Psikolog klinis, Phebe Illenia Suryadinata, dalam siniar Anyaman Jiwa bertajuk “Efek Psikologis Memaki Anak” mengupas dampak yang dirasakan anak ketika orangtua tidak bisa mengontrol emosinya dengan baik.
“Memang nggak gampang mengelola emosi, terlebih saat stres atau lelah. Cara mengatasinya adalah mengenali emosi negatif yang muncul dan cari tahu penyebabnya, agar bisa tahu cara menenangkan diri,” ujar Phebe.
Terkadang kita lupa untuk meninggalkan permasalahan yang terjadi di luar rumah sehingga terbawa ke dalam rumah. Padahal, hal ini bisa menjadi salah satu cara untuk menghindari hal yang tidak diinginkan, seperti emosi memuncak di depan anak.
Phebe menegaskan jika orangtua harus menjadi panutan bagi sang anak. Jika orangtua mudah emosi, lambat laun anak akan menirunya. Namun, bukan berarti orangtua tidak bisa menegur anak jika ia salah.
Baca juga: Alasan Kenapa Orangtua Tak Seharusnya Membandingkan Anak
“Bedakan antara emosi karena stres atau bersikap tegas untuk mendidik sang anak,” ujar Phebe.
Orangtua juga perlu tegas dalam mendidik anak dalam arti menuntun anak menjadi pribadi yang lebih baik lagi.
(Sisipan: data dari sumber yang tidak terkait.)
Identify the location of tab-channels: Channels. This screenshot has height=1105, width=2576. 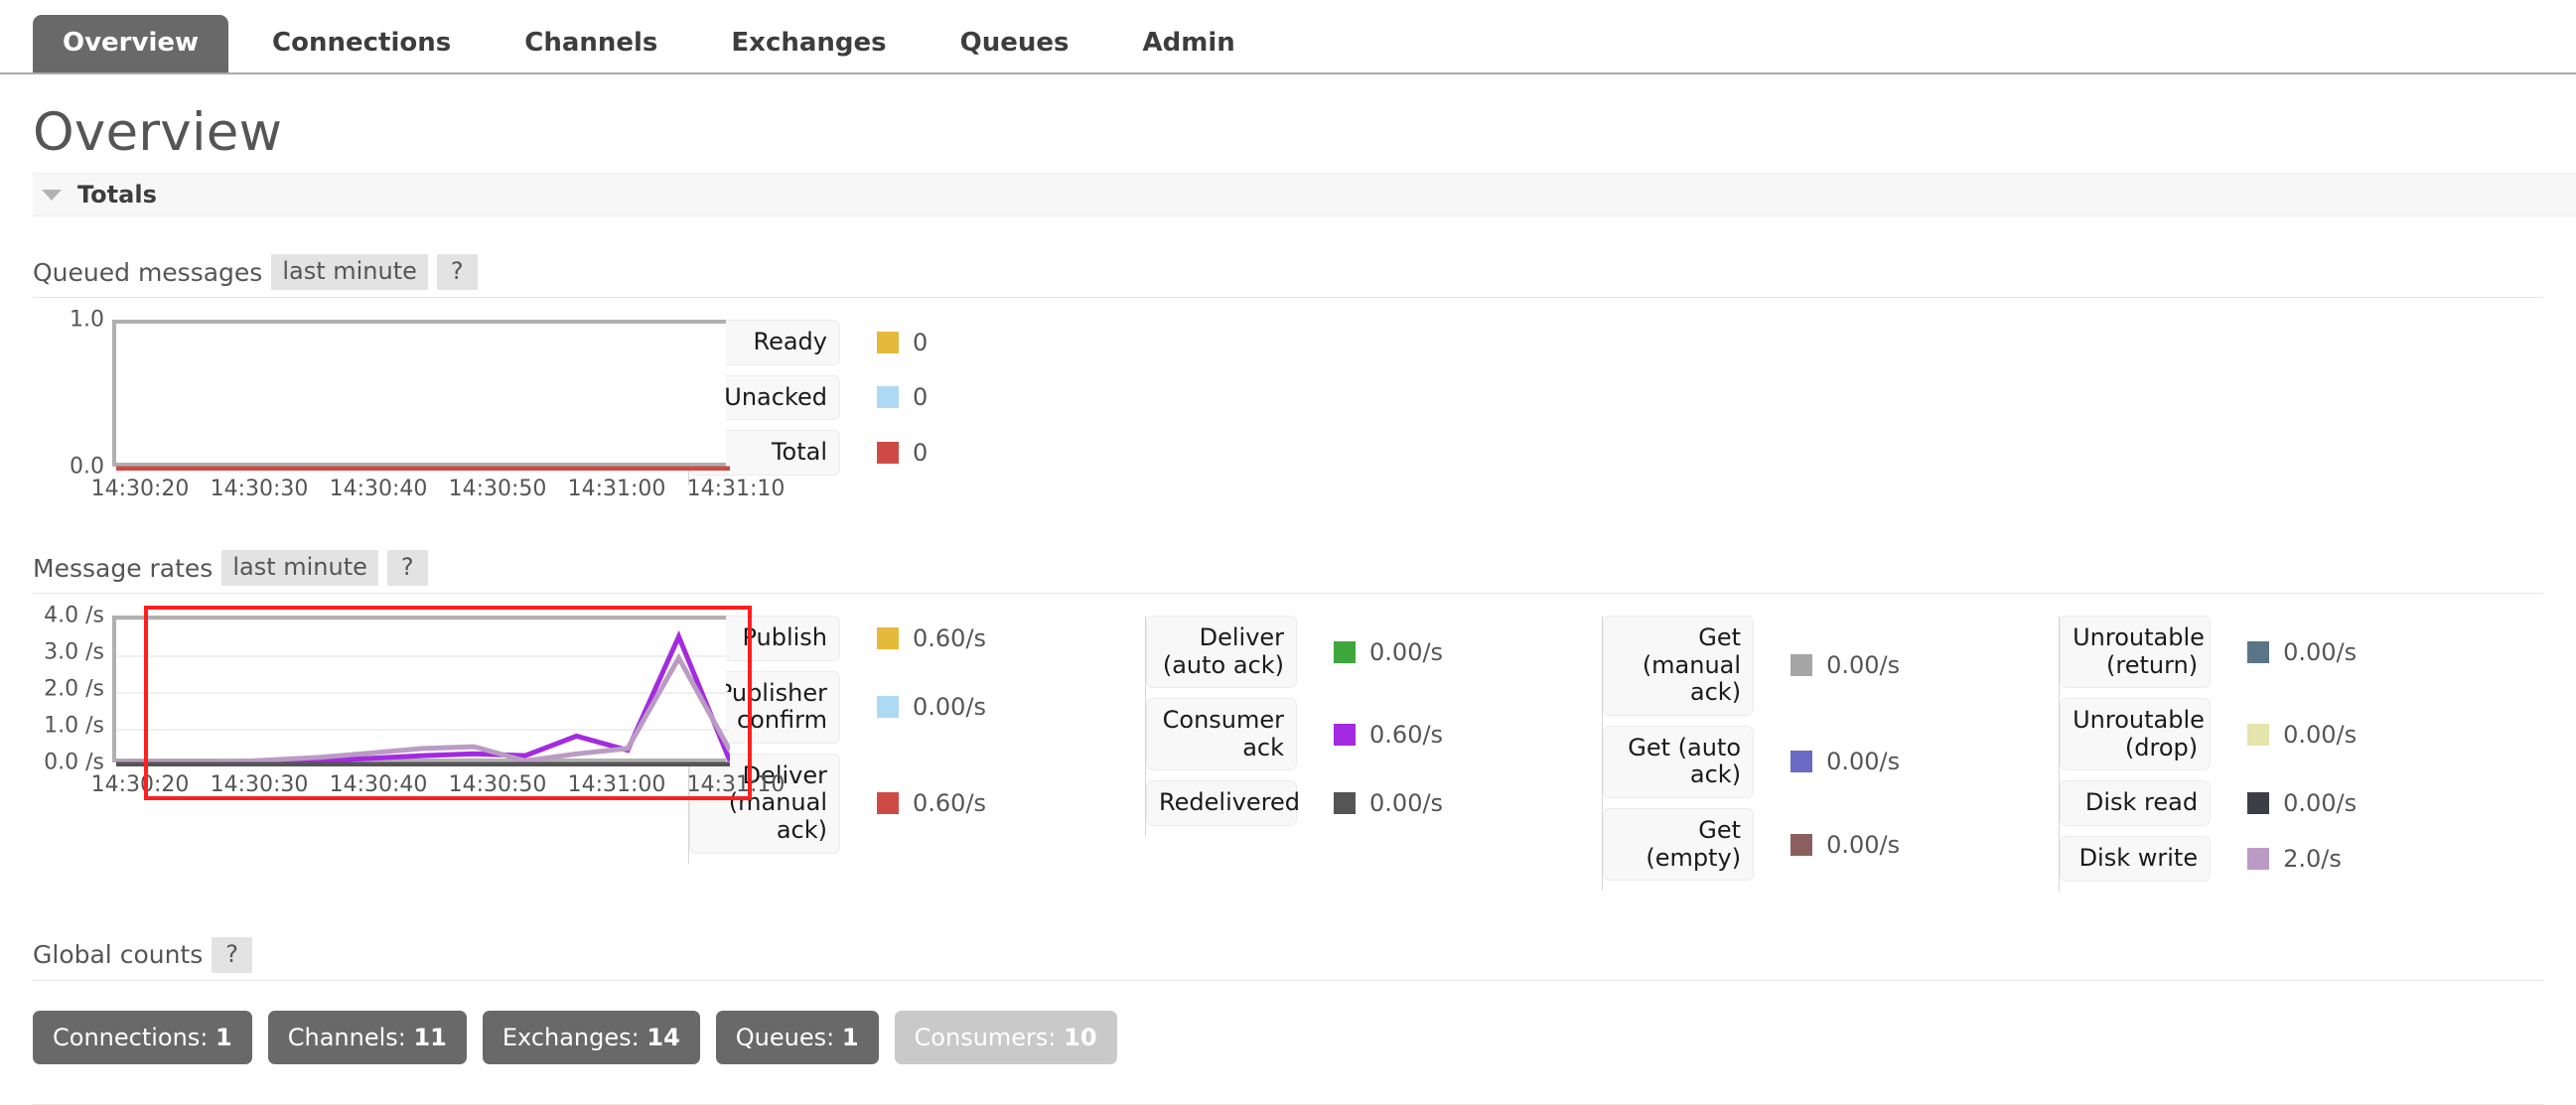
(591, 44).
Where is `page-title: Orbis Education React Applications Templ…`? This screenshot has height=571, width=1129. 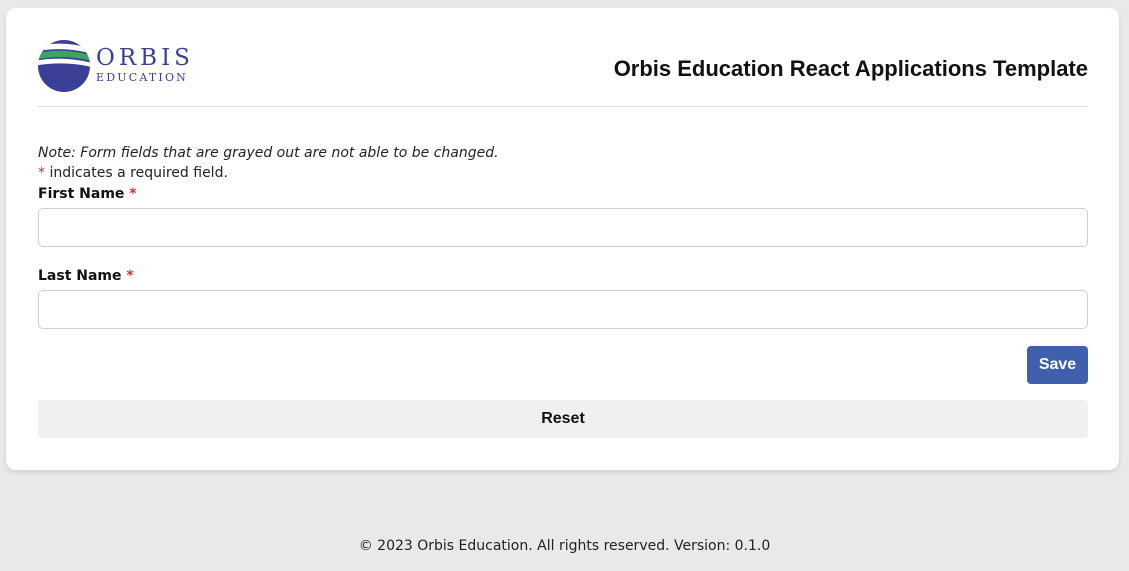
page-title: Orbis Education React Applications Templ… is located at coordinates (850, 68).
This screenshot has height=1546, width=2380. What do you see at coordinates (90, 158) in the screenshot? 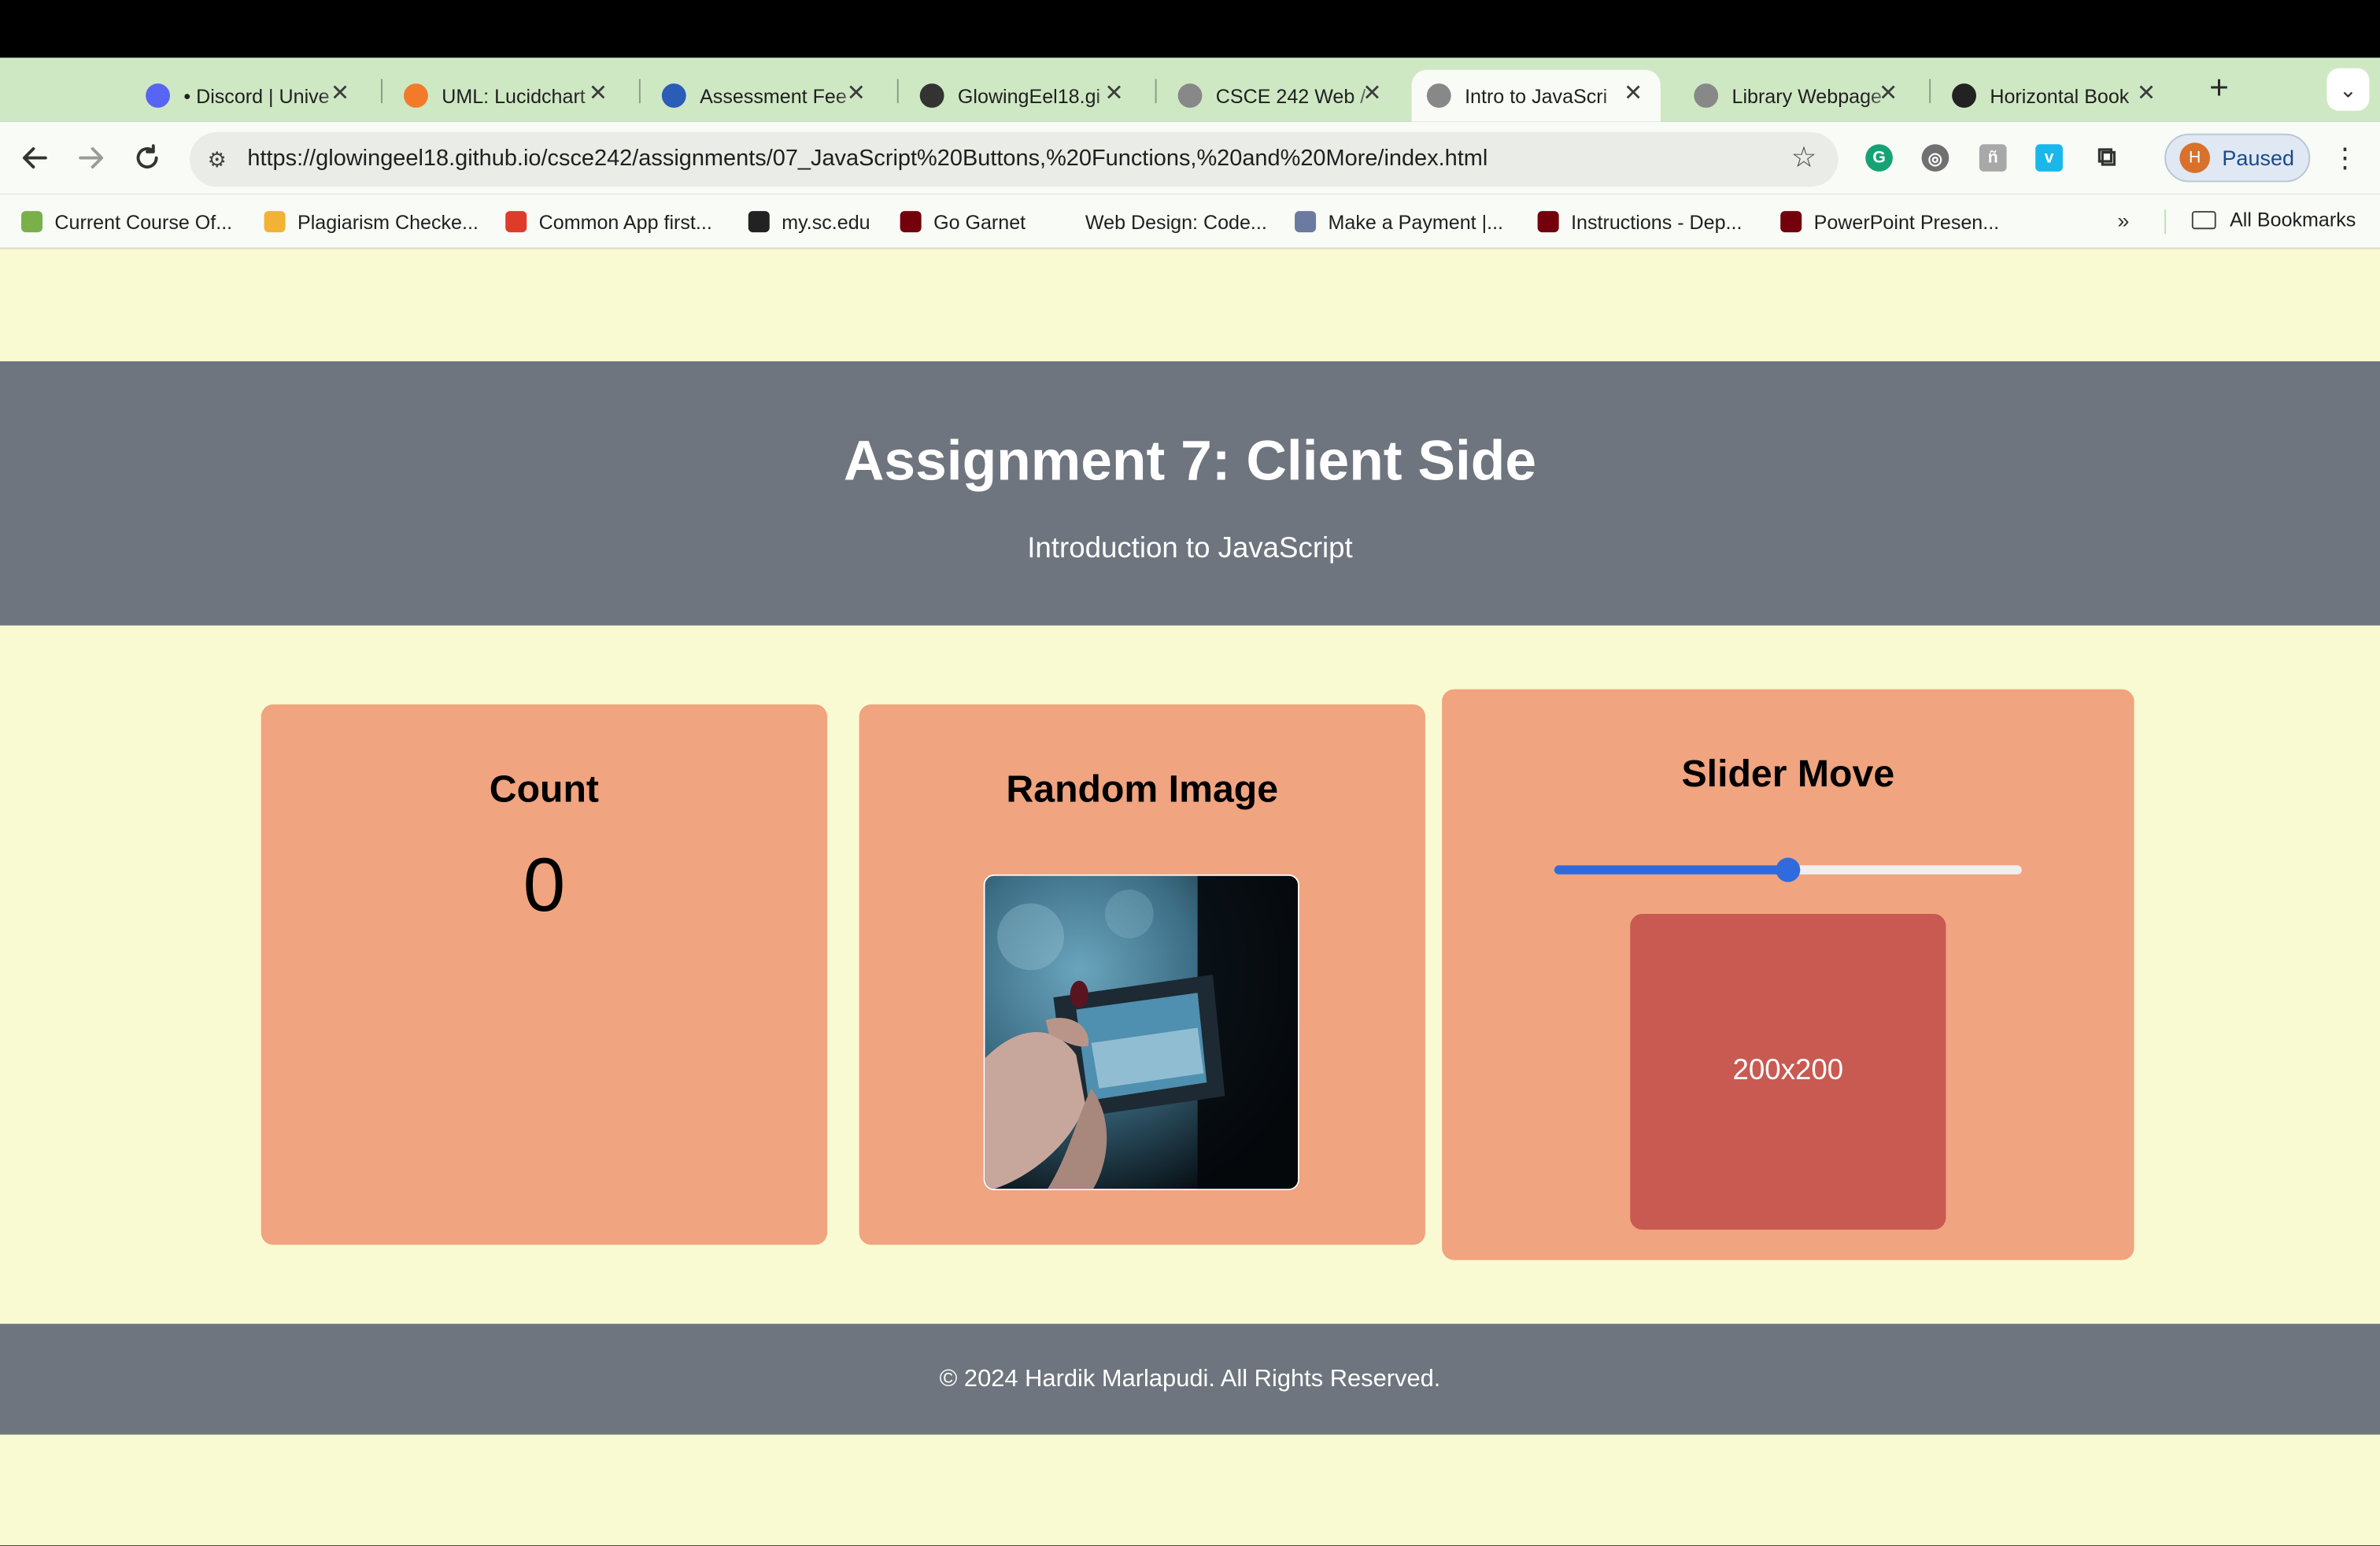
I see `forward-button` at bounding box center [90, 158].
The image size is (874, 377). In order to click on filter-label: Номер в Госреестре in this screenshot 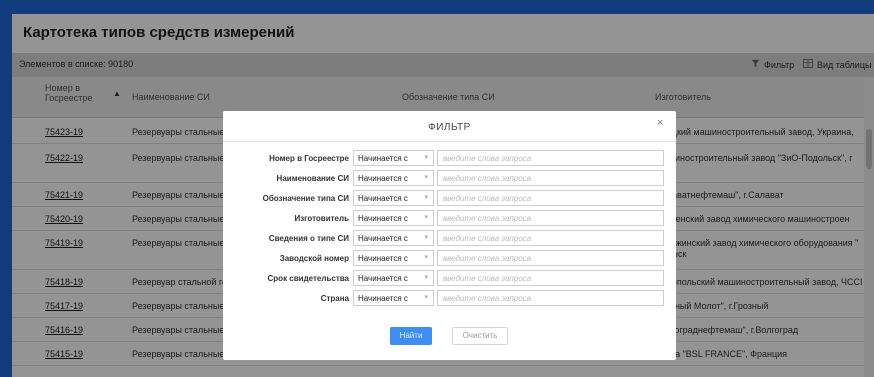, I will do `click(309, 158)`.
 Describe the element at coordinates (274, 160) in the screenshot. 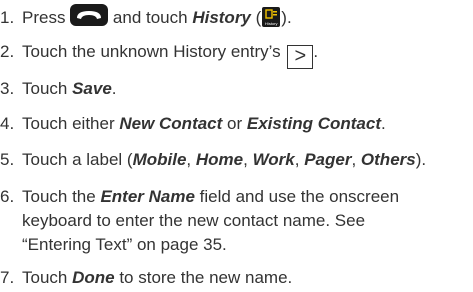

I see `label-work: Work` at that location.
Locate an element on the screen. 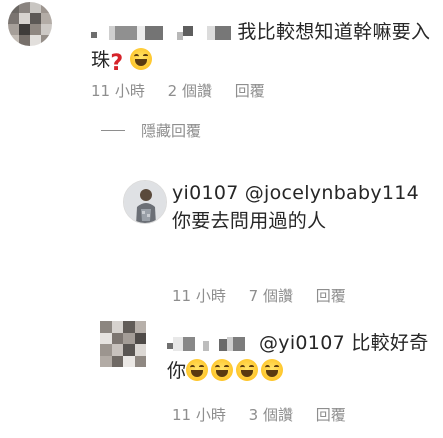  mention-link: @jocelynbaby114 is located at coordinates (332, 193).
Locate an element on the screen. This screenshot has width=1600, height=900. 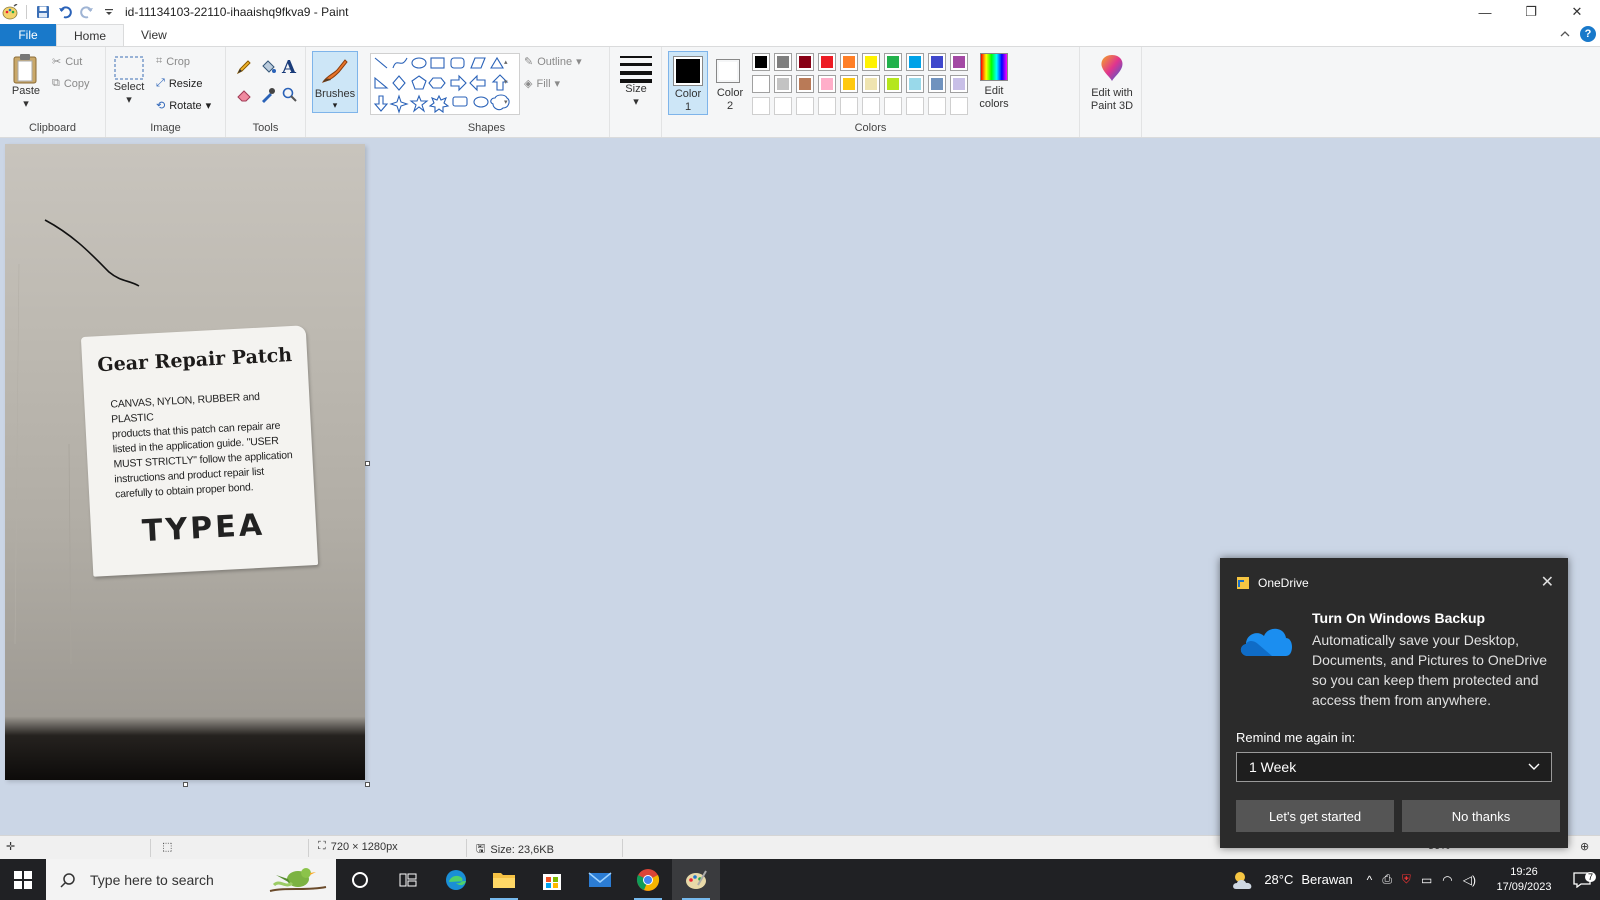
help-icon: ? is located at coordinates (1588, 34).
Perlu diingat juga orangtua tidak perlu mengomentari semua hal tentang anak karena akan membuat dirinya merasa dikritik terus.
Phebe mengatakan, jika kita terus menerus mengomentari bahkan memaki anak, ada beberapa dampak yang bisa terjadi.
Pertama, anak akan tumbuh menjadi pribadi yang takut karena kerap mendapat kritikan yang pedas. Oleh karenanya, potensi anak menjadi tidak berkembang.
Kedua, berpotensi depresi atau gangguan mental lainnya. Mereka akan merasa tidak berharga, sedih, atau kecewa sehingga lambat laun akan berpotensi mengalami depresi.
Ketiga, mencontoh tindakan orangtua. Anak bisa jadi sosok yang agresif karena menganggap marah adalah sesuatu yang dianggap normal di rumah.
Penelitian terbaru menunjukkan bahwa berteriak membuat anak-anak lebih agresif, secara fisik dan verbal. Berteriak secara umum, apapun konteksnya, adalah ekspresi kemarahan.